I rendimenti degli OAT francesi si sono mossi in misura molto simile a quella tedeschi. Tale trend che caratterizza buona parte delle economie avanzate presenta, tuttavia, non riguarda il Giappone e – sorprendentemente – l’Italia.

Nel primo caso la curva dei Governativi è gestita dalla Banca Centrale che modula il proprio programma di acquisto di titoli con l’obiettivo di mantenere a zero lo yield del decennale.

L’interesse richiesto sui bond del Nostro Paese, invece, nelle ultime settimane è rimasto invariato lungo tutto lo spettro delle scadenze nonostante l’incertezza politica in vista delle Elezioni politiche del 4 marzo prossimo. Il rialzo dei rendimenti sopra descritto deriva in prima istanza dal recente miglioramento delle prospettive di crescita economica su scala globale potenzialmente in grado di accrescere le aspettative di inflazione spingendo Fed e BCE ad implementare una politica monetaria più restrittiva.

Nel caso degli USA, inoltre, il mercato prezza il futuro aumento delle emissioni di debito pubblico reso necessario dalla riduzione della pressione fiscale decisa a dicembre dall’Amministrazione Trump. Le Autorità Monetarie nordamericana ed europea – almeno per il momento – non hanno modificato le rispettive politiche e le proprie dichiarazioni di intenti.

Il 31 gennaio, infatti, la Fed ha mantenuto al range 1.25%/ 1.50% il tasso di riferimento, confermato il processo di restringimento delle dimensioni del bilancio iniziato a ottobre 2017 e ribadito di prevedere tre nuovi rialzi del costo del denaro – per complessivi 75 punti base – nel 2018 e due nel 2019. La settimana precedente, l’Eurotower ha lasciato a zero e -0.4% il tasso di riferimento e quello sui depositi bancari presso sé medesima e ribadito che ilQuantitative Easing, che consta oggi di 30 miliardi di Euro di titoli al mese – proseguirà sino a fine settembre o oltre qualora necessario.

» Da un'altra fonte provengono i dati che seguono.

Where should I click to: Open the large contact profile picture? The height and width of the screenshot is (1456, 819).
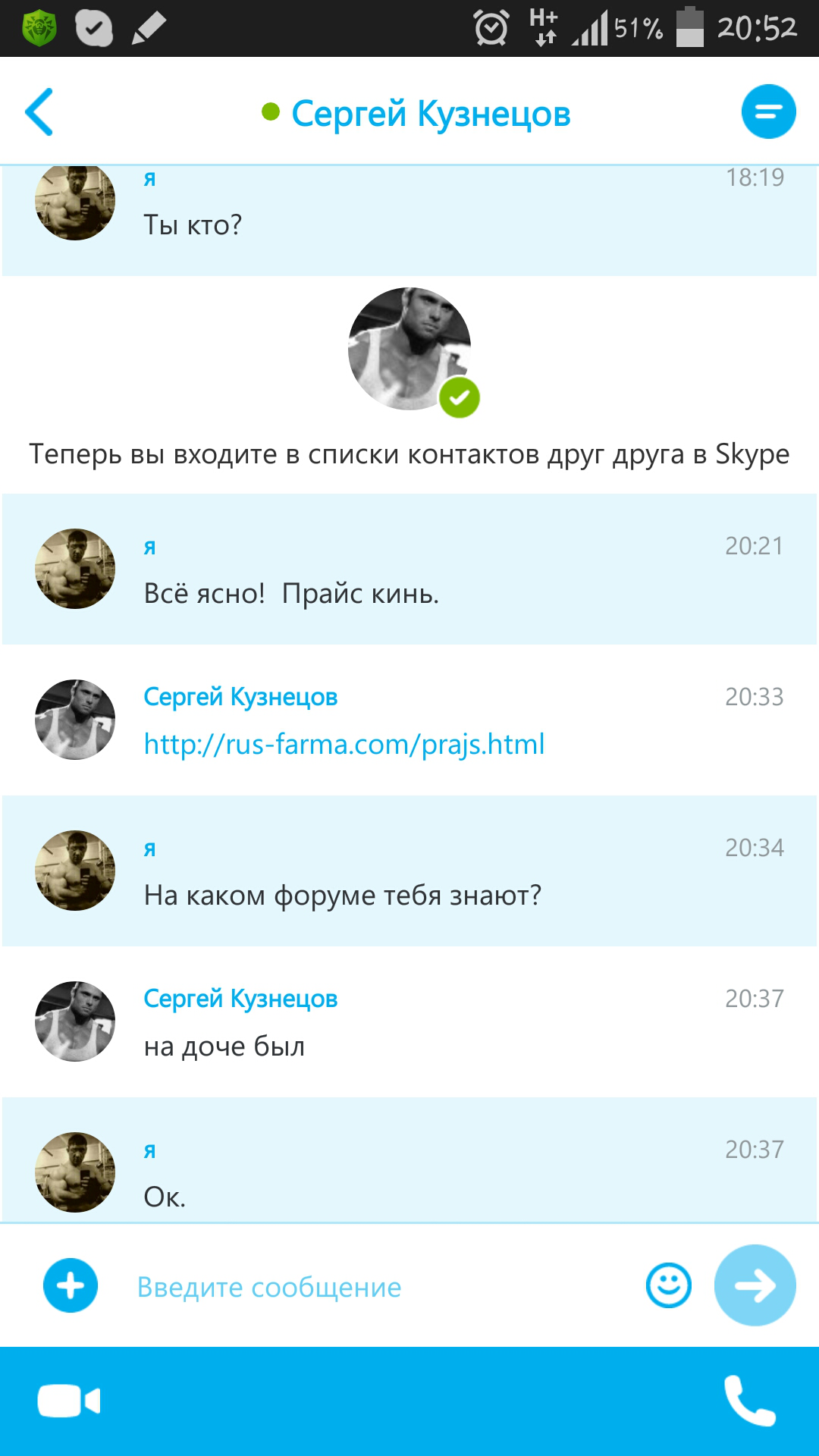pyautogui.click(x=410, y=350)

Tanto Washington quanto Francoforte, tuttavia, hanno esternato crescente ottimismo circa le condizioni economiche sia sul piano globale sia locale. A differenza di quanto abitualmente accaduto in passato, le Banche Centrali dei maggiori Paesi Emergenti non si muovono nella medesima direzione di BCE e soprattutto Fed. Brasilia e Mosca stanno, infatti, espandendo la politica monetaria abbassando i tassi, mentre l’operato di Giacarta, Nuova Delhi e Pechino pare destinato a mantenersi sostanzialmente neutrale almeno nel medio periodo. Le curve dei titoli di Stato in divisa locale, in tal senso, hanno registrato a gennaio movimenti molto più contenuti dei corrispettivi europei e nordamericani.

La crescente robustezza e diffusione della ripresa economica mondiale, inoltre, si riflette positivamente sui conti delle aziende del Nostro Continente e di quelle nordamericane – che beneficiano anche della flessione dell’imposizione fiscale. Gli spread creditizi dei titoli Investment Grade, pertanto, sono diminuiti a gennaio dello 0.10% circa tanto in Europa quanto in USA, e si attestano rispettivamente allo 0.73% – minimo da inizio 2015 – e allo 0.82% – livello più esiguo da oltre tre anni – a fine gennaio.

Ancor più pronunciato è stato il restringimento del differenziale di rendimento tra Governativi e High Yield dollaro denominati, sceso dello 0.40% da inizio anno e oggi pari al 3.3% appena, dato vicino al minimo storico della primavera 2014. Ampia maggioranza dei più importanti gestori obbligazionari continua a mantenere una limitatissima duration di portafoglio, sottolineando come nell’attuale contesto il rischio più grave per l’asset class attenga a un, anche moderato, incremento dell’inflazione in grado di accelerare la risalita degli yield ripercuotendosi pesantemente sui corsi dei Governativi e dei Corporate.